You probably have some “nice” people in your life. You know them: The smile a lot, but not a big smile. Just a small smile. Nice kids are quiet and no trouble. Nice adults go along with the wishes of others just to avoid any conflict. It’s important to them that other people like them. They are almost always very polite and patient. In fact, you might be nice, yourself!
Likewise, everyone knows some real jerks. They are unmistakable and reveal themselves fairly quickly. They talk loud. They seem to have a chip on their shoulder. They can’t stand to lose arguments, and are not above being rude and sarcastic. They force their opinions, methods and desires on everyone around them. They know what they want, and usually get it, but are not usually well-liked by others.
In fact, I have just described two of the three basic ways to approach all relationships. The “nice” person is Submissive. The ‘jerk” is Aggressive. The only approach I haven’t mentioned is the relationship style in the middle: Assertive.
If you are reading this, you could be thinking, “Of the two, I’d rather be Nice. People like Nice.” Perhaps, but… Nice has its price.
Submissive people go along to get along. In their effort to be liked and accepted by others, they repress the part of themselves that would like to say, “Here’s what I would like. This is not fair!” The only part of themselves that is left for other people to form relationships with is the parts that have not been repressed in order to be liked. Consequently, their relationships are not very deep or satisfying.
Please Like Me
Being liked and being respected are two very different things. A submissive person is willing to sacrifice the respect of others in order to be liked, and in the long run, fails to achieve either. In fact, psychologists have discovered that the more submissive a person is in their relationships, the more likely others will come to regard them, not as likeable, but with pity or irritation.
Sick of Myself
Habitually submissive people often find themselves victims of headaches, arthritis, asthma, ulcers, chronic fatigue syndrome and high blood pressure. This, psychologists believe, is the price of repressed resentment and anger when their submissive behavior is taken advantage of over and over again throughout their lives.
The best way to understand the difference between Submissive, Aggressive and Assertive is with the idea of “rights.” Our typical style of getting our needs met will be found somewhere on this continuum between Aggressive and Submissive.
Aggressive people violate the rights of others.
Submissive people violate their own rights.
Assertive people find solutions that preserve everyone’s rights.
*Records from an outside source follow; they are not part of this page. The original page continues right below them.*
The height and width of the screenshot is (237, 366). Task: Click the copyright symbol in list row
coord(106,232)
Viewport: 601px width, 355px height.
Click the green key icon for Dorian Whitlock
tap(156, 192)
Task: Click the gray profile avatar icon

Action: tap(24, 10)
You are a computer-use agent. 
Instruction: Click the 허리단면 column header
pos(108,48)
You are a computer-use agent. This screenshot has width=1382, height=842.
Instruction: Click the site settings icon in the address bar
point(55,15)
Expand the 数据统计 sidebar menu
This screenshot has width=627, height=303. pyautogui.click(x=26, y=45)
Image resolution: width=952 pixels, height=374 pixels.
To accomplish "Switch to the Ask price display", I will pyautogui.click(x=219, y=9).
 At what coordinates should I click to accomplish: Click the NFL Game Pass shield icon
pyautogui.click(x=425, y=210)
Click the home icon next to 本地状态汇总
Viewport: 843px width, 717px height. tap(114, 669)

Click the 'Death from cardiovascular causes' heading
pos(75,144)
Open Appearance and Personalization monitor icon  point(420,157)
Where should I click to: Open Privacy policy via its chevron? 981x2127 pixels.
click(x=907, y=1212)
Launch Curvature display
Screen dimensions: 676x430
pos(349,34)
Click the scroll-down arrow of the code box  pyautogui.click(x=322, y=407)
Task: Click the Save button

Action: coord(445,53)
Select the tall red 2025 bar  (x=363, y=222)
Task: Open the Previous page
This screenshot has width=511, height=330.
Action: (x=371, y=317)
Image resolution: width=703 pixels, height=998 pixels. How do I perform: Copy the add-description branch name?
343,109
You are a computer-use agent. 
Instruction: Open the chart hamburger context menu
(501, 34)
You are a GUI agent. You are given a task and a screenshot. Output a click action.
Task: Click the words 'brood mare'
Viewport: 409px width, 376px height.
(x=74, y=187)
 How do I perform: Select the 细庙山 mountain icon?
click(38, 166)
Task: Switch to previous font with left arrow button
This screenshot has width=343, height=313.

There is a great deal of misunderstanding about the difference between Aggressive and Assertive. One of the most common relationship mistakes that people make is for a normally Submissive person to suddenly become “fed up” and lash out aggressively. They often swing to the opposite side of the continuum and mistake it for simple Assertiveness. In fact, they are no better off. It makes for great movies, but poor real-life relationships. Let me illustrate:
In a packed stadium, the teenage boy behind you is blowing a very loud air horn in support of his team, and it is hurting your ears.
Submissive: You cringe, hold your ears, and hope they see from your body language that it is unpleasant for you, and get the right idea to stop.
Aggressive: You turn around and say, “That is totally uncalled for. If you do it again I’m going to take that thing away from you and break it.”
Assertive: You turn and say, “Sir, that horn is causing me great discomfort. I need for you to stop using it, or aim it away from me up into the air.”
Here is another: Your co-worker breaks her scissors and begins to borrow yours continually. Today you reached for them, only to discover that they are on your co-workers desk.
Submissive: Take your scissors back while she is away from her desk, and store them in a place that, though inconvenient for you, your co-worker cannot find them.
Aggressive: Confront your co-worker: “What, are you too lazy or cheap to get your own scissors, or do you just like being annoying? Don’t borrow them anymore.”
Assertive: Address your co-worker: “When I must retrieve my scissors from your desk it’s very inefficient. I need for you to replace your scissors so you don’t need to borrow
Are there costs to being Assertive? Sure. But in the long run, it is the best way to interact with anyone in your life.